Altered fractional tetrahydroaldosterone excretion during pharmacological blockade and activation of the renin-aldosterone system.

Abstract

Tetrahydroaldosterone (THA) is the principal metabolite and generally a good index of aldosterone secretion. This study undertakes the evaluation of the aldosterone secretion rate (ASR) and excretion of THA during pharmacological blockade and activation of the renin-aldosterone system. THA was measured by a simplified RIA and compared to ASR over a period of 28 days in 18 normotensive volunteers receiving either 1) a diuretic [hydrochlorthiazide (HCTZ), 50 mg/day], 2) an angiotensin-converting enzyme inhibitor (MK-421, 10 mg/day), or 3) combined therapy [HCTZ (50 md/day) plus MK-421 (10 mg/day)] in a metabolic unit on a controlled diet. Results of this study at 28 days indicate that 1) HCTZ, while producing secondary hyperaldosteronism, lowered the fractional THA excretion (defined as THA/ASR) (from 0.51 to 0.33; P less than 0.05); 2) MK-421 produced hypoaldosteronism and a slight increase in the THA/ASR (from 0.43 to 0.53; 0.05 less than P less than 0.01); 3) combined HCTZ and MK-421 resulted in a normalization of both aldosterone secretion and THA/ASR (from 0.51 to 0.50).
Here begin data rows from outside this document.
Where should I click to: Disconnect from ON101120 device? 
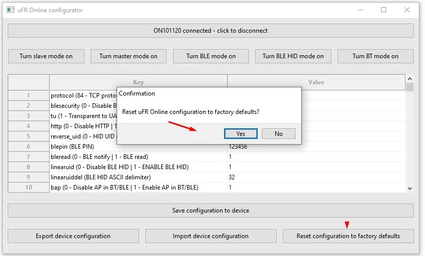210,31
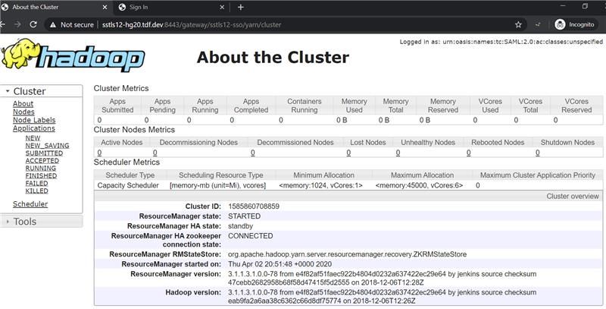This screenshot has width=606, height=309.
Task: Show RUNNING applications
Action: [x=41, y=168]
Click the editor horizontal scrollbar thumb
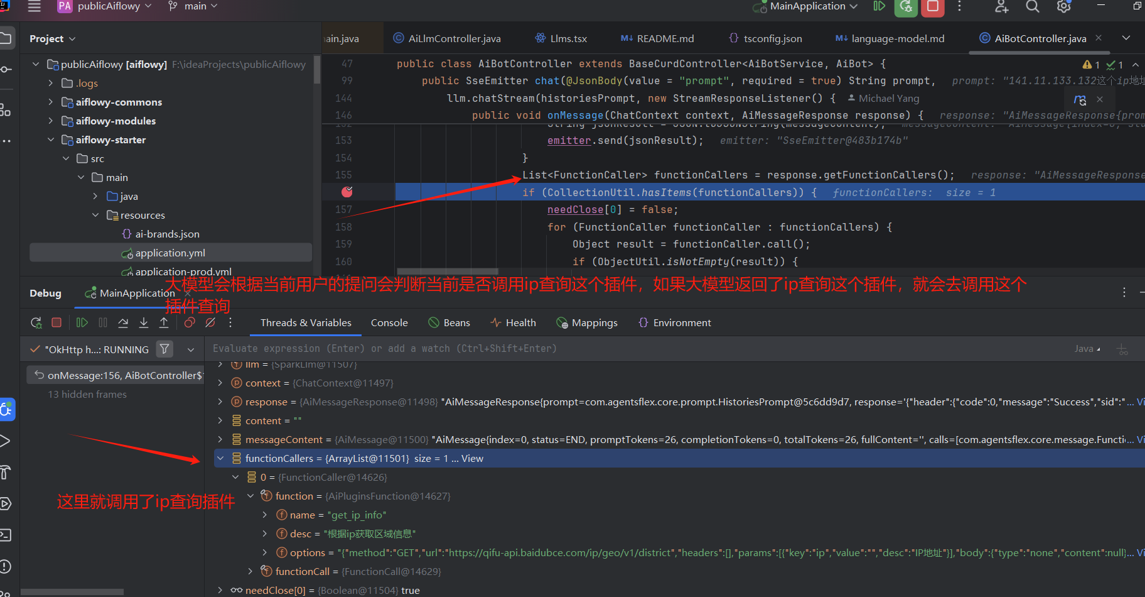The image size is (1145, 597). tap(448, 271)
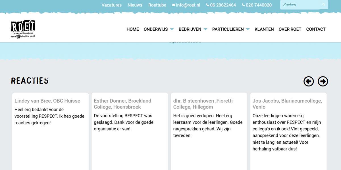Open the Nieuws link
Screen dimensions: 341x170
pyautogui.click(x=135, y=5)
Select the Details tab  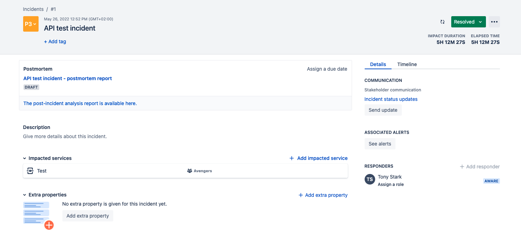point(378,64)
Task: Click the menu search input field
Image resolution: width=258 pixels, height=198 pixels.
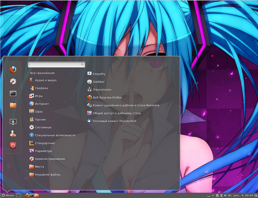Action: 56,65
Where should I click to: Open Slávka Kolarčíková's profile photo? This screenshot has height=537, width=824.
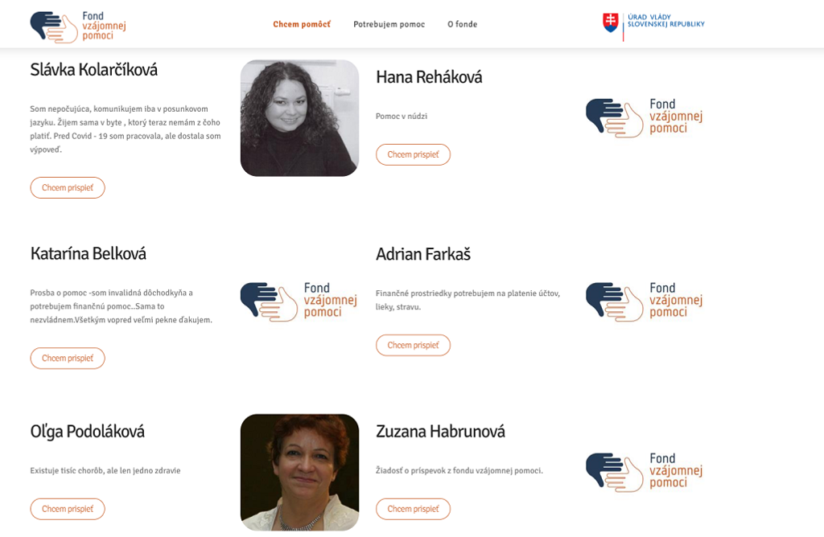click(x=299, y=118)
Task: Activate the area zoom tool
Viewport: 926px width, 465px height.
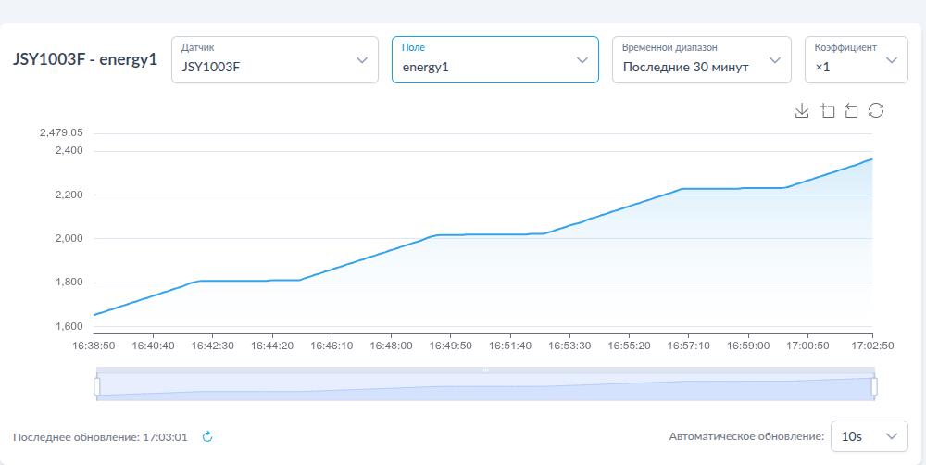Action: [x=827, y=111]
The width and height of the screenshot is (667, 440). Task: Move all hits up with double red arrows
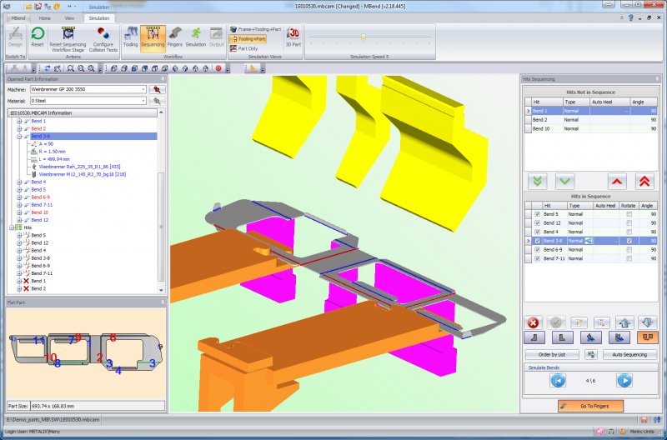coord(644,182)
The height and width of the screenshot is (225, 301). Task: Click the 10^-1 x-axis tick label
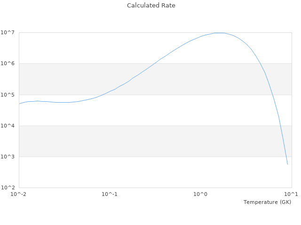pyautogui.click(x=110, y=194)
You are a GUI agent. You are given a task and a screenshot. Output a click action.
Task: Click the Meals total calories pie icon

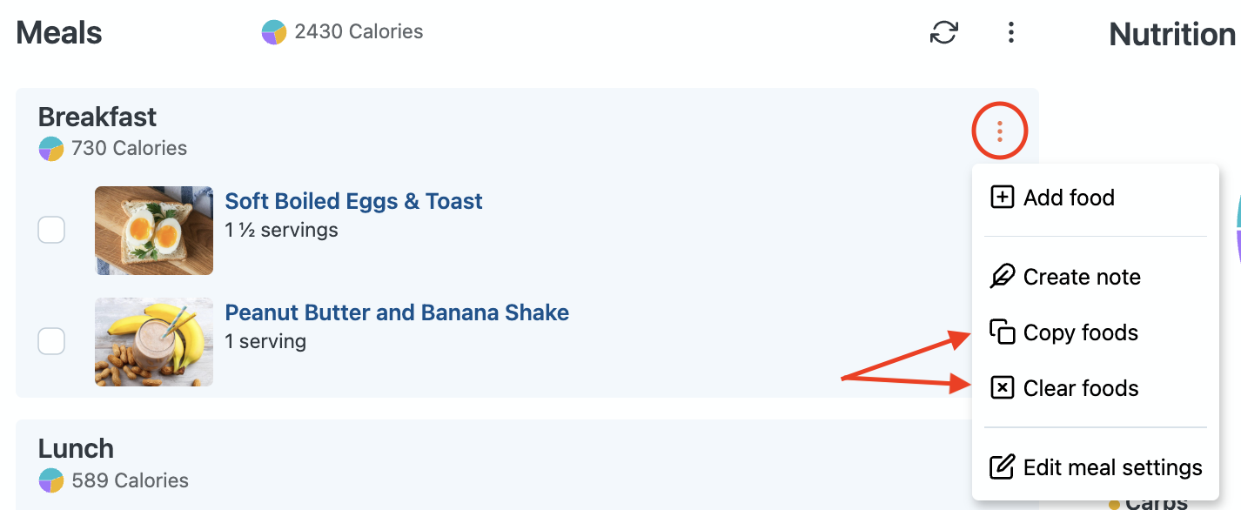274,33
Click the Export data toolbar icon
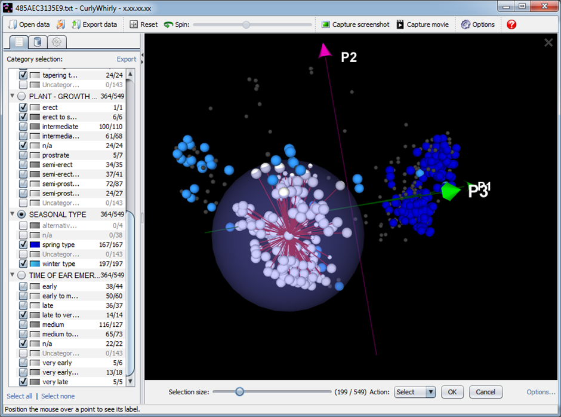561x417 pixels. tap(76, 24)
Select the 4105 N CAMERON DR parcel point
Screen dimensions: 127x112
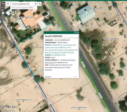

In conclusion, HCTZ decreases the THA/ASR whereas MK-421 tends to increase it. Combined administration of HCTZ and MK-421 restores the THS/ASR to normal. Therefore, the determination of THA excretion can be an inaccurate index of aldosterone secretion when measured during either pharmacological blockade or activation of the renin-aldosterone system.